> [EXERCISE DETAILS]
Filter the listing below down to the lines holding the word "dialog", and copy those lines.

> [THE DATA]
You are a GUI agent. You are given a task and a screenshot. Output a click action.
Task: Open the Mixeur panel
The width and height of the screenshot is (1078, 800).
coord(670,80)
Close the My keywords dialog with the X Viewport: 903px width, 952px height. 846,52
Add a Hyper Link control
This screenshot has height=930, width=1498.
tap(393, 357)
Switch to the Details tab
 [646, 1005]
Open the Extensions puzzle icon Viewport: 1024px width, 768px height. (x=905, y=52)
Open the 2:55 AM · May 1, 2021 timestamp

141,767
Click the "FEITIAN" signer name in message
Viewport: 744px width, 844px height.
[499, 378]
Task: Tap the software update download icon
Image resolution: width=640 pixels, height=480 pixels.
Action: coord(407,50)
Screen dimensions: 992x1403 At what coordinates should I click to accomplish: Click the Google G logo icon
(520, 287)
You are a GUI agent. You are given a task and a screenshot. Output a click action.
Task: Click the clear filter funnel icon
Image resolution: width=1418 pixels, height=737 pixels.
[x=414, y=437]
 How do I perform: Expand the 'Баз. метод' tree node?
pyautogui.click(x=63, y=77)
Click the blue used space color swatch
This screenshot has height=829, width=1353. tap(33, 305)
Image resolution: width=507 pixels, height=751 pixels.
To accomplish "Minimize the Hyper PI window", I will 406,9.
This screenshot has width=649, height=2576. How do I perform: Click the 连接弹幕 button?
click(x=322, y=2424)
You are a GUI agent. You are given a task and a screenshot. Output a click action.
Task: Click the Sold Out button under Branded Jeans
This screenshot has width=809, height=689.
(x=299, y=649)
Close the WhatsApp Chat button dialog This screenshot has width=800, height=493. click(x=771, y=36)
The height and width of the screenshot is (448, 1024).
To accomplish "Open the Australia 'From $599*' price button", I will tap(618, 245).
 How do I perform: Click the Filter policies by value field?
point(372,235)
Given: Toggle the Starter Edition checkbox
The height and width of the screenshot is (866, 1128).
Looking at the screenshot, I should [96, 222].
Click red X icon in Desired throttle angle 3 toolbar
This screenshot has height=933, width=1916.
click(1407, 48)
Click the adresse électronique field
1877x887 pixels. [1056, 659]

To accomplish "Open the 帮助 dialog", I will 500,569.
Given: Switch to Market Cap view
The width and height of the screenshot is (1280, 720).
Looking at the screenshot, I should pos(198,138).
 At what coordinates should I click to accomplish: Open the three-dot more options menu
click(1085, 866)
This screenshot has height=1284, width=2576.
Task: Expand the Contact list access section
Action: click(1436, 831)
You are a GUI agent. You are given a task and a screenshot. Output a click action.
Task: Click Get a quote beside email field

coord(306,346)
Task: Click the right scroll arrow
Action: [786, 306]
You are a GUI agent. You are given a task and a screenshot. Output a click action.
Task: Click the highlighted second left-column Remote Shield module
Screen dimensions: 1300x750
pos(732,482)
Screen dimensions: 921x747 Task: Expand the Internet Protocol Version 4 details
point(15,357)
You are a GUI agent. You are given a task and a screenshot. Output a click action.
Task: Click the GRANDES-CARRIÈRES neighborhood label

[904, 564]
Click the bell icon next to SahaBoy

> [WRITTEN RESPONSE]
Close the My keywords dialog with the X Viewport: 903px width, 952px height. 846,52
Close the WhatsApp Chat button dialog This screenshot has width=800, height=493. click(x=771, y=36)
To accomplish "Open the 帮助 dialog", I will 500,569.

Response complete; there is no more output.